Что могут сделать люди в ответ: бежать.
Лестничные перила горят, коридор второго этажа превратился в гудящую огненную трубу, но мокрые ступеньки еще упорствуют, держатся, еще не желают умирать. Прихожая наполнена едким дымом до краев, до самого потолка, но огня пока нет, он весь остался у них за спиной, потому что дом огромен, и даже очень голодному огню нужно время, чтобы сожрать его целиком; и это значит, у них есть фора. Небольшая, чтобы только нащупать дверь и вывалиться наружу прежде, чем неразборчивая стихия доберется до них и проглотит просто так, заодно с дубовым паркетом, бумажными обоями и сушеными оленьими головами. Равнодушно, не лично, не чувствуя вкуса. Да, у них в самом деле есть фора, но семь человек – слишком много для крошечной каморки, туго набитой куртками, обувью и паникой, где нет ни света, ни окон, ни воздуха, ни надежды. Запертые каждый внутри своего персонального страха, они бьются, как рыбы в тесной банке, толкаются и топчут друг друга. И когда тяжелая дверь все-таки распахивается, выплевывая наружу тромб копоти и жара, это происходит не оттого, что им удалось взять себя в руки; просто Петя, чернолицый и дымящийся, наконец оставил свою обреченную битву и вернулся за ними.

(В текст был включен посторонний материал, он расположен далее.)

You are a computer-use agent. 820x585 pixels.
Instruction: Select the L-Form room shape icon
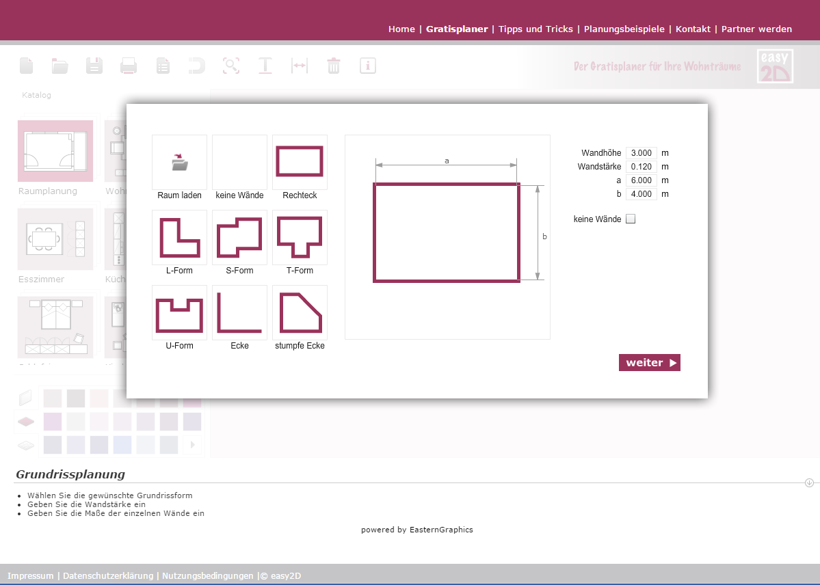pos(179,237)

– Сюда! – кричит он. – Быстро, ну!
Облегчение наступает сразу же, в двадцати шагах от крыльца. Грязные, покрытые ожогами, по колено в раскисшей копченой слякоти, они обнимаются, и смеются, и плачут, и говорят все разом; они уже снова люди. Избежавшие смерти, получившие свои жизни обратно, как незаслуженный подарок. Отель умирает мучительно и громко, испуская в небо столб жирного черного дыма, как последнюю просьбу о помощи, но им все равно. Их радость абсолютна, не отравлена болью, какую обычно испытывают люди, на глазах у которых гибнет в огне любимый дом, набитый воспоминаниями и драгоценными мелочами, выстраданный и прекрасный плод многолетних стараний, повторить которые уже, возможно, не хватит сил. Они не погорельцы, они просто спаслись из пожара; для них все закончилось спасением. Этот страдающий дом – чужой, им его не жаль. А содержимое брошенных внутри чемоданов – всего лишь ворох тряпок, паспорта и зубные щетки. Ничтожная жертва, которой легко пренебречь.
– Где ты был?! – кричит Таня, зареванная и распухшая. – Где! Черт бы тебя побрал совсем, Петька, я тебя искала, десять дверей раскурочила, ну какой же ты гад!..
– Всё, всё, ну хватит, – шепчет Лиза и гладит сердитую Танину спину, обугленное Петино плечо, мокрую Егорову щеку, и думает: я жива, я вернусь и увижу их, я вернусь; и тянется, чтобы отыскать девочку, перепуганную, рыдающую, и цепляется за нее, чтобы не упасть.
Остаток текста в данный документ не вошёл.